╔══

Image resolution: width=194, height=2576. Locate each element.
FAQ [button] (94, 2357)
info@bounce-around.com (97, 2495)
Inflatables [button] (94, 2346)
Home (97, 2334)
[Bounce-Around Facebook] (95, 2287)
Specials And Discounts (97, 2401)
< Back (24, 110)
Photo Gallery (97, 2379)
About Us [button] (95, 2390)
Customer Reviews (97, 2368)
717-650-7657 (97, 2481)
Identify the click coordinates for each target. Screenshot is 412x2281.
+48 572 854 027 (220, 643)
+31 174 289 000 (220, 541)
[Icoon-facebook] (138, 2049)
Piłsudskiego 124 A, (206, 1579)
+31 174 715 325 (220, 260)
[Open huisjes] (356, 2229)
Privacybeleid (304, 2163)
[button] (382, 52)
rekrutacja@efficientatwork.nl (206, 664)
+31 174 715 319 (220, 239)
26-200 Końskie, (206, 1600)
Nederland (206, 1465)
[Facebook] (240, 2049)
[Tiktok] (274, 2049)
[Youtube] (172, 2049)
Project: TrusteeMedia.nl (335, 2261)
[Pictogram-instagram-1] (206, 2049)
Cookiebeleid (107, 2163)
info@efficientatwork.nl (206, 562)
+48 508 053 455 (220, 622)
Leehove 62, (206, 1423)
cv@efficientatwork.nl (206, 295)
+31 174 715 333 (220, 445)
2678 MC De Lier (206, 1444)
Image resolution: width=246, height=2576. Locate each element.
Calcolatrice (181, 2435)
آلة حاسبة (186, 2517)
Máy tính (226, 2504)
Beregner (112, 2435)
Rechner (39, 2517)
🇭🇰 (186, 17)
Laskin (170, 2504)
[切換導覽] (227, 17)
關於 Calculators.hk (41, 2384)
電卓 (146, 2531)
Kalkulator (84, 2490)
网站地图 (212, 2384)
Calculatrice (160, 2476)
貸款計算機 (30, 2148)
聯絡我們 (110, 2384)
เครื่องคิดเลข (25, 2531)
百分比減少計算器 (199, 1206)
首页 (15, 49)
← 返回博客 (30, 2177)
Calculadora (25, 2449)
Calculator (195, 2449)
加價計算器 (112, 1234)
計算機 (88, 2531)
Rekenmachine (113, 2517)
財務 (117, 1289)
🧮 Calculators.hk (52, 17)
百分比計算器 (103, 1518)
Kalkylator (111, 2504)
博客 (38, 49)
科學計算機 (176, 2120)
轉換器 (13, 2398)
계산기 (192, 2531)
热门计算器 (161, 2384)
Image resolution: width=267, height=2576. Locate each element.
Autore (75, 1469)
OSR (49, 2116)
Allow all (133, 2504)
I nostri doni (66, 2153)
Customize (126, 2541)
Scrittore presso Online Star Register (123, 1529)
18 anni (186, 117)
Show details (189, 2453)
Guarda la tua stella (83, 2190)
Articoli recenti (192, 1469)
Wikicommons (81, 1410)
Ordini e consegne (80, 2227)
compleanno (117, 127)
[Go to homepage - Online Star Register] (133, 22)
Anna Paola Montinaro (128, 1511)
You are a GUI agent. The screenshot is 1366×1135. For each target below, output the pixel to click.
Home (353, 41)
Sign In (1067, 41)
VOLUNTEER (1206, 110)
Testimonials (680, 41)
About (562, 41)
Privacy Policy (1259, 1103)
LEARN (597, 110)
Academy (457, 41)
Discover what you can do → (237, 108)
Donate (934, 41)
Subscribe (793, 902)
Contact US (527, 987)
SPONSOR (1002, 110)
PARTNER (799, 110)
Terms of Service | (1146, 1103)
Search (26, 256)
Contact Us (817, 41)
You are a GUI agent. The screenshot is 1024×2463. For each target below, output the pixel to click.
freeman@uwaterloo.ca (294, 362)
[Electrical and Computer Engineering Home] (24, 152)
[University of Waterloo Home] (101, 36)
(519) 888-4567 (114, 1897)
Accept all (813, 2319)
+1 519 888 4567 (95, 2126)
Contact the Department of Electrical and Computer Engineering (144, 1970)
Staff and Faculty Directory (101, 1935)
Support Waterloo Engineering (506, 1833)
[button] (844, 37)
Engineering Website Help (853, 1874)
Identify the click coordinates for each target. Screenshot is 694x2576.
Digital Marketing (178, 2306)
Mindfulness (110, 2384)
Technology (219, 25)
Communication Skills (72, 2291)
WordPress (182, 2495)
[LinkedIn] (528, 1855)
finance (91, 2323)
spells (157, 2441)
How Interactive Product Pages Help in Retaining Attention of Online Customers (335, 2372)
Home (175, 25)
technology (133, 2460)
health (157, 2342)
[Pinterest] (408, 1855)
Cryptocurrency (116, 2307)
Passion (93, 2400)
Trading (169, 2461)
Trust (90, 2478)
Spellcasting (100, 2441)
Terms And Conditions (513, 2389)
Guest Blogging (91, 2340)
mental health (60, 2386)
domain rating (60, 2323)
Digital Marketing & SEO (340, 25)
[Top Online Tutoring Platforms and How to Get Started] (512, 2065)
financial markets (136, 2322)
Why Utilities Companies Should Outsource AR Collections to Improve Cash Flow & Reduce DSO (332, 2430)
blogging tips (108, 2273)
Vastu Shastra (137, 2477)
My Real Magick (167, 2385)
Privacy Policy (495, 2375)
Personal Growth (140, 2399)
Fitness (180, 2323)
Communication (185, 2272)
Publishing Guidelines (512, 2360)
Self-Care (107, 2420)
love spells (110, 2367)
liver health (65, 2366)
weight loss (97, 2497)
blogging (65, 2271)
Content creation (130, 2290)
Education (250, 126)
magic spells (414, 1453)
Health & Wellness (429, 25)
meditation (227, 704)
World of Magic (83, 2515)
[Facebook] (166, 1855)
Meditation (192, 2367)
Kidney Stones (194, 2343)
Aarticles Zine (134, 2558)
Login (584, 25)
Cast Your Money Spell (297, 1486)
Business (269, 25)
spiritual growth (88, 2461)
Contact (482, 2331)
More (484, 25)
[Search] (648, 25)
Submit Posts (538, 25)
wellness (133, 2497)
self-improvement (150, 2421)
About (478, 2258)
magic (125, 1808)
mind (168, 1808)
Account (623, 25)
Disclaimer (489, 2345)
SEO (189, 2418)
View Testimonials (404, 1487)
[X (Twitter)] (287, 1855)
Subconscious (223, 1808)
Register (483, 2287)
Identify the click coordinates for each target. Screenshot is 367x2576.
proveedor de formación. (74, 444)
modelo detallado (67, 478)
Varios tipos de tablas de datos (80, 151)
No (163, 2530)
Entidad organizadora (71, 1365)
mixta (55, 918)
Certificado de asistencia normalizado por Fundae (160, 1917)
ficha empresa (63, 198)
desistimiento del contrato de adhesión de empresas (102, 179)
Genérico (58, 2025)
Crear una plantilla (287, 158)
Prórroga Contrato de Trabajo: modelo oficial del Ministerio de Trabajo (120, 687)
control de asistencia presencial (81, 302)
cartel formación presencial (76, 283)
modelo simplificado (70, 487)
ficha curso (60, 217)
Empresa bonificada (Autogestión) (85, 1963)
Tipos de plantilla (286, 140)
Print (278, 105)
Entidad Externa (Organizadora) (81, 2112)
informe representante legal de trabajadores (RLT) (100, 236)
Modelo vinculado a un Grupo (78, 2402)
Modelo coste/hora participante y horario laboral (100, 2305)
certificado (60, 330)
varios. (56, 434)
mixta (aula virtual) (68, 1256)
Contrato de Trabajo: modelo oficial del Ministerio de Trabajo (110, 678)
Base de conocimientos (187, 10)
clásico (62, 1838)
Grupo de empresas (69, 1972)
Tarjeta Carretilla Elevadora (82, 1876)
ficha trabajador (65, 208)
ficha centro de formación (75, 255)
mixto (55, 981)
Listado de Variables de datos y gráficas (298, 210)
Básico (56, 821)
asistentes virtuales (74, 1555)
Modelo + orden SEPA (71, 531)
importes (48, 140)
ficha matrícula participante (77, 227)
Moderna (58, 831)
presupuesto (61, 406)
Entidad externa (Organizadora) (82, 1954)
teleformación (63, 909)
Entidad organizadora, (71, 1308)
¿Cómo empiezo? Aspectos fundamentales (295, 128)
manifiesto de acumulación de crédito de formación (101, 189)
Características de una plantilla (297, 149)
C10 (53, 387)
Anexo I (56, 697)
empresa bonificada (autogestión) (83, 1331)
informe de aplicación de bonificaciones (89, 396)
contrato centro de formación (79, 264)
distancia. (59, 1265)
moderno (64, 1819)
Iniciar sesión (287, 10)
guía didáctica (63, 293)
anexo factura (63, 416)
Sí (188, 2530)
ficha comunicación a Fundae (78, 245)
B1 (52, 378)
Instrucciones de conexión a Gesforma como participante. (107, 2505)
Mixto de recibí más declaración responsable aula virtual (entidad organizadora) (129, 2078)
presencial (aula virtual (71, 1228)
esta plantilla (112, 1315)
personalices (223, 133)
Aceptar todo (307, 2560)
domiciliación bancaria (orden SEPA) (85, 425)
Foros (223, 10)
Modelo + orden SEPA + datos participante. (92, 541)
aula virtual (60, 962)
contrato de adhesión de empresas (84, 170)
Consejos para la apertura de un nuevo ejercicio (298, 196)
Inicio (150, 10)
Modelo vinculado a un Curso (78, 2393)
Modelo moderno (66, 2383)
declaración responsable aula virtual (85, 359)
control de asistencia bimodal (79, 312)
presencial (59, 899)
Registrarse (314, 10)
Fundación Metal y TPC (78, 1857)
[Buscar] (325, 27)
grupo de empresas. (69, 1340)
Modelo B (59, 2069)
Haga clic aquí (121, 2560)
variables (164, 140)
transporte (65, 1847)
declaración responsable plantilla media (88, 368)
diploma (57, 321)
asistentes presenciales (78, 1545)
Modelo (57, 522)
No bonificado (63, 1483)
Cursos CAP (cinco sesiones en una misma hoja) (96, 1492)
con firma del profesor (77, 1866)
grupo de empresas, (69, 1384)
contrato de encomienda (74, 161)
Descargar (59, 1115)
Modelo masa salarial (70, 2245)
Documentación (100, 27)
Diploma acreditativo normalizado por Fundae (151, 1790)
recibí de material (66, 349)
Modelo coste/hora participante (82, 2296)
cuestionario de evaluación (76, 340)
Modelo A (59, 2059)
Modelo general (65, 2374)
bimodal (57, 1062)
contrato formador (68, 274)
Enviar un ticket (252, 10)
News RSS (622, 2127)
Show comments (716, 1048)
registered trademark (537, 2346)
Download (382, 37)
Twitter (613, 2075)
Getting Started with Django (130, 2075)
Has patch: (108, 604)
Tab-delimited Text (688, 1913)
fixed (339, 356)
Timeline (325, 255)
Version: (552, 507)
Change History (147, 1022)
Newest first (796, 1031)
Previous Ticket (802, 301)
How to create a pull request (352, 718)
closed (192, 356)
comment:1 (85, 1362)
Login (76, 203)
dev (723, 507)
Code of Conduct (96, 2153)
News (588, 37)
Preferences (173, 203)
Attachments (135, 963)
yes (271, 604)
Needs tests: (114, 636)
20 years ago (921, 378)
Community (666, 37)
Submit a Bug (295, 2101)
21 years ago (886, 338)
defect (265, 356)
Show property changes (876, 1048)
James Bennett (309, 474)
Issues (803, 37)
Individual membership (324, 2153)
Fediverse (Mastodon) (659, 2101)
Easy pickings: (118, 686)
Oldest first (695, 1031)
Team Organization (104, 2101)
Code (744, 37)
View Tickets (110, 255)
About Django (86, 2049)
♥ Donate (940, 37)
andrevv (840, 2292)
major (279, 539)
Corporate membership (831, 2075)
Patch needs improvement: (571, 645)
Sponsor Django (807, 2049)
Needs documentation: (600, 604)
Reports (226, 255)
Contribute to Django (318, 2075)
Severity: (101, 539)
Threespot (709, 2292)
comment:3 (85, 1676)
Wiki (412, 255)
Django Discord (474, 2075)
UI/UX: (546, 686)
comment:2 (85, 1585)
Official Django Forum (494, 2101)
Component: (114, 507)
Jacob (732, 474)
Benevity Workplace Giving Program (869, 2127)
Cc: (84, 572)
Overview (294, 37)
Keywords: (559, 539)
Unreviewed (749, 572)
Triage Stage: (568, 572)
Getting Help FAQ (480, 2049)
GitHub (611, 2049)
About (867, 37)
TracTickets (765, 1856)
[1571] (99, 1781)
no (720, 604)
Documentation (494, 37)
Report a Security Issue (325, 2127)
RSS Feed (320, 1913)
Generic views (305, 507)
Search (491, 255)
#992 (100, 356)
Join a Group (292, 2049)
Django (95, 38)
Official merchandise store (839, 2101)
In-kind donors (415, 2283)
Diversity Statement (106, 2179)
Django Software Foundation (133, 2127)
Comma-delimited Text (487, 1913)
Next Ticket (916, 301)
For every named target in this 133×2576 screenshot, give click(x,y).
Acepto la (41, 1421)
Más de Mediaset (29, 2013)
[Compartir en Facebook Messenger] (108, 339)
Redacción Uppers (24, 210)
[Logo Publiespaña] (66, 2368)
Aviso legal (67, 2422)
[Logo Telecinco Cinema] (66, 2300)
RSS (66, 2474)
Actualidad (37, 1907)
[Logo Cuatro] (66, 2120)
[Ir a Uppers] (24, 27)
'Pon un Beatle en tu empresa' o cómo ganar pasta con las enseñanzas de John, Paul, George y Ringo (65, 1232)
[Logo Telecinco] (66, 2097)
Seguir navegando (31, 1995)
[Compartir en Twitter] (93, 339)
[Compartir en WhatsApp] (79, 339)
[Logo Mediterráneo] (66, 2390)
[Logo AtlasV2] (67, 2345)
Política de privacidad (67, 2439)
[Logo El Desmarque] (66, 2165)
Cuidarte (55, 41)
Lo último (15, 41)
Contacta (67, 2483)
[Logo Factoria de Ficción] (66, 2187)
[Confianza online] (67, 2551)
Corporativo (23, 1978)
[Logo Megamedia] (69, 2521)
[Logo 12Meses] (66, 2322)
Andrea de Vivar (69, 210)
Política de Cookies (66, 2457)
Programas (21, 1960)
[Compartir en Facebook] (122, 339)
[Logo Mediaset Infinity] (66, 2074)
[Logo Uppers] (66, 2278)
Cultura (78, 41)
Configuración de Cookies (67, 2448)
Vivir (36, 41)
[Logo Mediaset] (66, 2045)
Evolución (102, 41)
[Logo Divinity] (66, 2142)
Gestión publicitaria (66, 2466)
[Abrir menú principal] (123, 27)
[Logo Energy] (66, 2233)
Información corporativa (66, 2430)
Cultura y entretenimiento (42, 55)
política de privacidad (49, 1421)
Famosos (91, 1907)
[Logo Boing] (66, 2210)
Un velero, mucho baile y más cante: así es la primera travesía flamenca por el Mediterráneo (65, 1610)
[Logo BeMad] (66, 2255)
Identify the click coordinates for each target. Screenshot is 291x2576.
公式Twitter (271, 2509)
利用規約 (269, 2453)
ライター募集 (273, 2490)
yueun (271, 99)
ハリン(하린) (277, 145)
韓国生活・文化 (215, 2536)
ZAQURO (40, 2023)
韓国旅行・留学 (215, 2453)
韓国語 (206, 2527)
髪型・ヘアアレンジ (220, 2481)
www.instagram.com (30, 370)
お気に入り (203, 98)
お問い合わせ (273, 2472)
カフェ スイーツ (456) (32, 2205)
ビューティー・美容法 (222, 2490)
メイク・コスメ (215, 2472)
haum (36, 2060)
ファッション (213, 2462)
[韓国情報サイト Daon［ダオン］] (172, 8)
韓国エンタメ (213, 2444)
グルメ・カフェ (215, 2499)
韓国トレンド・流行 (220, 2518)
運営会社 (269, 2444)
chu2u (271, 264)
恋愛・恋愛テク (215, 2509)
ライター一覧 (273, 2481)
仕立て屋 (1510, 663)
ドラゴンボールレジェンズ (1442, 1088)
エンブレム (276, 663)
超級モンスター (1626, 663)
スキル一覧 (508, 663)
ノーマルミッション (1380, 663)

╚══

DIRECTIONS: Look through the entries and return each line that has the word "recibí" in it.

EXERCISE ANSWER:
Mixto de recibí más declaración responsable aula virtual (entidad organizadora) (129, 2078)
recibí de material (66, 349)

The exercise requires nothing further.